ForumIAS announcing GS Foundation Program for UPSC CSE 2025-26 from 10th August. Click Here for more information.
Source– The post is based on the article “India’s data protection law needs refinement” published in “The Hindu” on 21st July 2023.
Syllabus: GS2- e-governance
Relevance: Issue related to data protection
News- The government will table the Draft Data Protection Bill in the current session of the Parliament.
What are issues related to the Draft Data Protection Bill?
Scope and definition– the Bill’s scope and effectiveness in protecting the privacy of Indian citizens remain limited. The DPDP Bill solely focuses on safeguarding personal data, which is data that can directly or indirectly identify an individual.
However, in the contemporary data economy, entities utilise various types of data, including both personal and non-personal data, to target, profile, predict, and monitor users.
Non-personal data typically refers to anonymous data that does not pertain to any specific individual. Example is aggregated data on products viewed by numerous users on Amazon between 9 p.m. and 11 p.m.
When combined with other datasets, this non-personal data can potentially identify individuals.

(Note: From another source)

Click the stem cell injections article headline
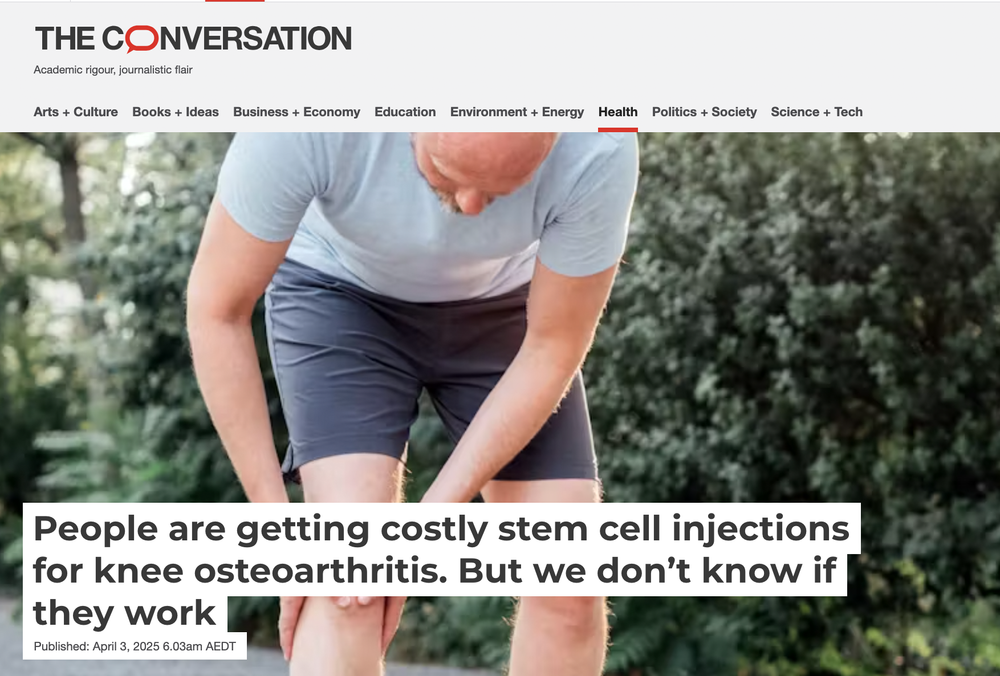Screen dimensions: 1000x676 [441, 569]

The re-identification of non-personal data poses significant privacy risks that are not addressed in the latest draft of the DPDP Bill.

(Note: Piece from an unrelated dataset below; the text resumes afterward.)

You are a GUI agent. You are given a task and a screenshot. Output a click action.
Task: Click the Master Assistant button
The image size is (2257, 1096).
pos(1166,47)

The Bill could include a penal provision that imposes financial penalties on data-processing entities for re-identifying non-personal data as personal data.
Data protection board– The Proposed data protection board cannot initiate a proceeding of its own accord.
According to the Bill, the board is the designated authority responsible for enforcing the law. It can initiate a proceeding for adjudication only if a complaint is filed by an affected party or if directed to do so by the government or a court.
In the data economy, users have limited control and knowledge about data transfers and exchanges. The constantly evolving and complex nature of data processing puts users at a disadvantage compared to the entities utilizing their data.
For instance, a food delivery app could violate sell data to data brokers, and as an individual, user might lack the resources or motivation to approach the data protection board.
However, the board could be better positioned to take action against the food delivery app on behalf of all affected users. The DPDP Bill could have provisions allowing the data protection board to initiate complaints on its own.